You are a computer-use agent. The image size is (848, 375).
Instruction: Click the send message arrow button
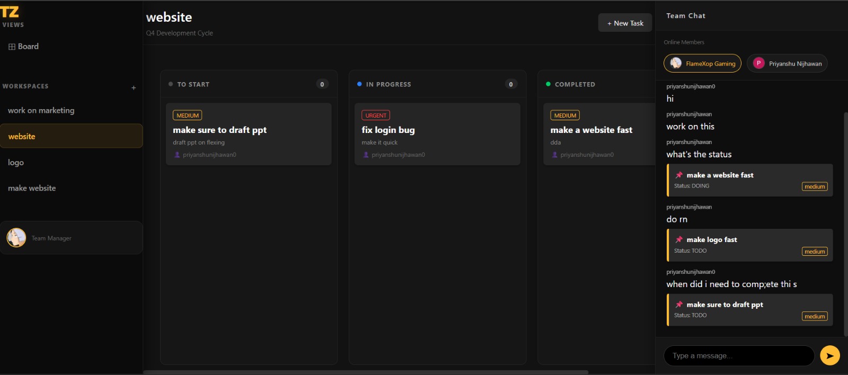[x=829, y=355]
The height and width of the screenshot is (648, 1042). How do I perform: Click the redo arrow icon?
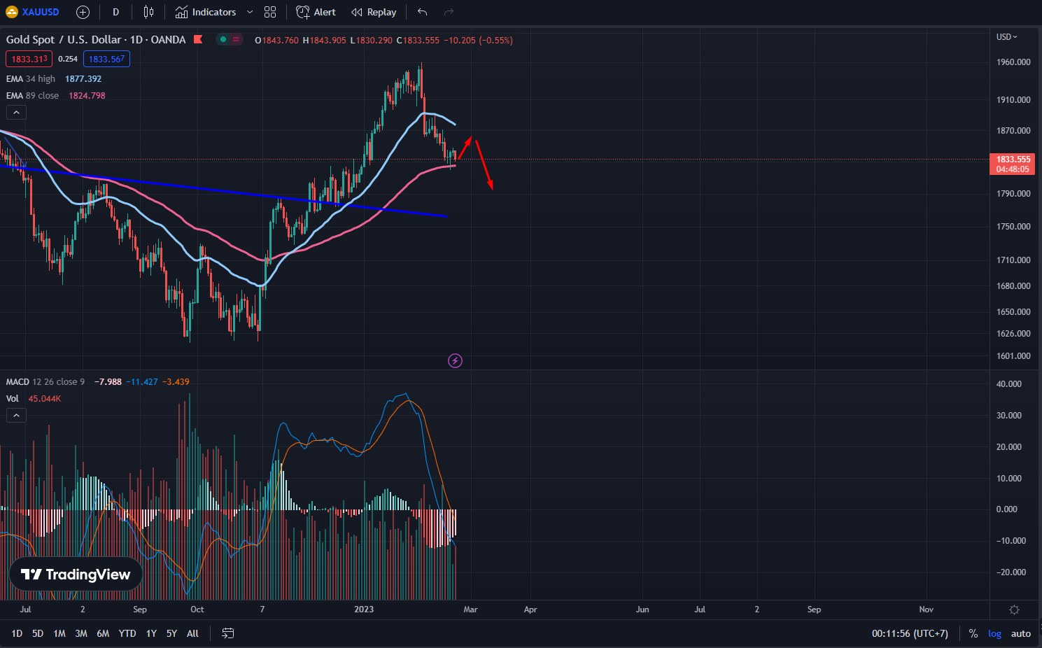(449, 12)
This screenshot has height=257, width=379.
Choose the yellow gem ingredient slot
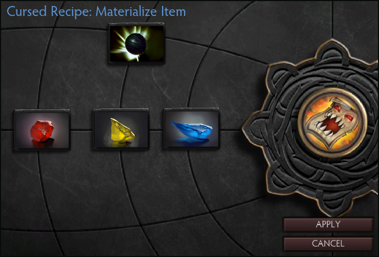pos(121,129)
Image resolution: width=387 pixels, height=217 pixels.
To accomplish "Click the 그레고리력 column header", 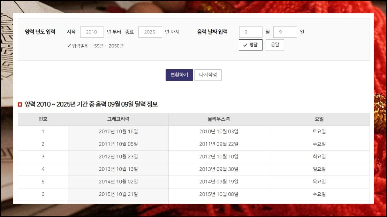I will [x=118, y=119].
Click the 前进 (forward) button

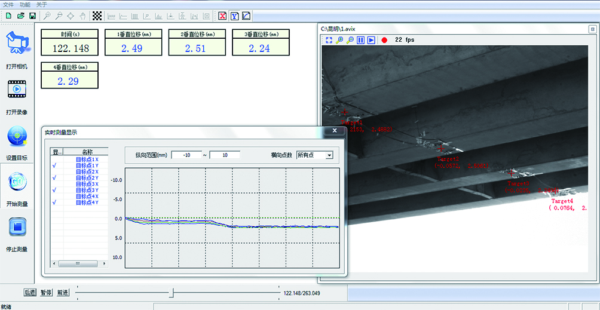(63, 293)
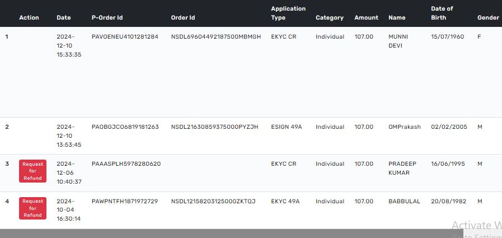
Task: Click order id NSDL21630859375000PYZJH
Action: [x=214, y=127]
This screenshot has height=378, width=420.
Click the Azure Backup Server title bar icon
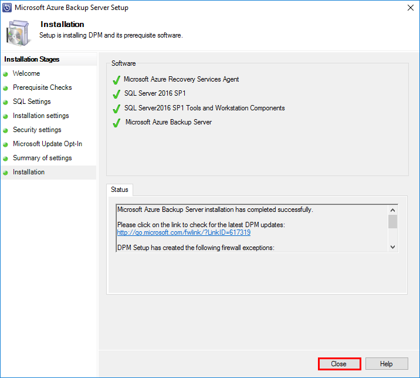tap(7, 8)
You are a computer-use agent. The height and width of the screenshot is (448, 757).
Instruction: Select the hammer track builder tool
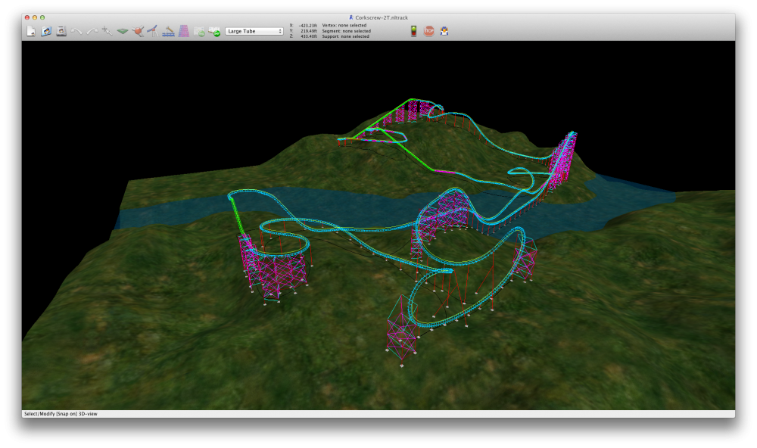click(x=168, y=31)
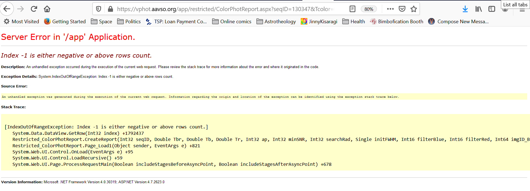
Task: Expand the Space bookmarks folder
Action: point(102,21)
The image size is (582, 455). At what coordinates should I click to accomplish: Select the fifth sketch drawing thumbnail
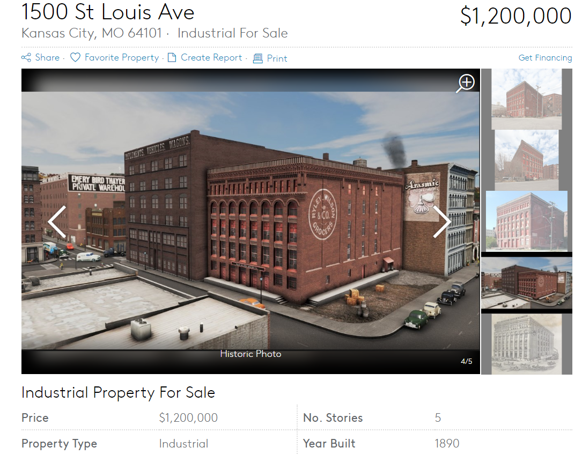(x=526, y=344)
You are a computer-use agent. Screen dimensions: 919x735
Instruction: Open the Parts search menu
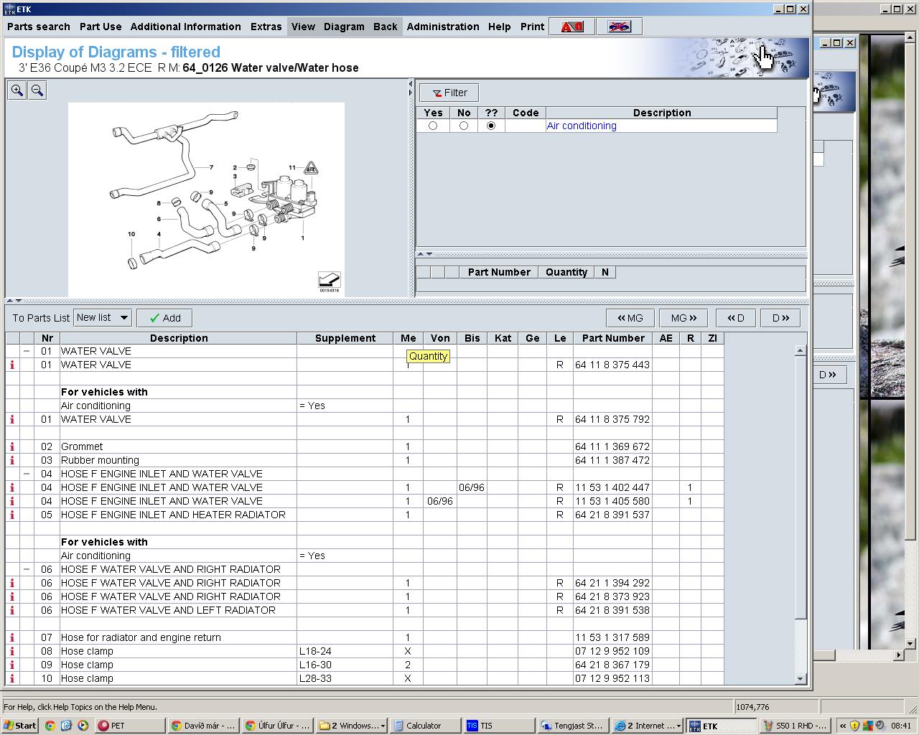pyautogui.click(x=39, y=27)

------------------------------------------------------------

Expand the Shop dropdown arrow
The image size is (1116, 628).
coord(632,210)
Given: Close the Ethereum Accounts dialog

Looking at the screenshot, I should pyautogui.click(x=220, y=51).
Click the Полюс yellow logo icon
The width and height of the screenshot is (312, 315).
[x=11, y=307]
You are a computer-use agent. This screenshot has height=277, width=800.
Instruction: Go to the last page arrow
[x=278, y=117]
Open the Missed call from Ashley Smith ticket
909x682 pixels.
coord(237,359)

------------------------------------------------------------

▶ **What you should do**:
Copy the part of the items that opens with the line containing "Expand the Shop dropdown arrow" and closes with the line containing "coord(237,359)", both of those lines included, exactly as they appear.

▶ **Solution to the exercise**:
Expand the Shop dropdown arrow
The image size is (1116, 628).
coord(632,210)
Given: Close the Ethereum Accounts dialog

Looking at the screenshot, I should pyautogui.click(x=220, y=51).
Click the Полюс yellow logo icon
The width and height of the screenshot is (312, 315).
[x=11, y=307]
You are a computer-use agent. This screenshot has height=277, width=800.
Instruction: Go to the last page arrow
[x=278, y=117]
Open the Missed call from Ashley Smith ticket
909x682 pixels.
coord(237,359)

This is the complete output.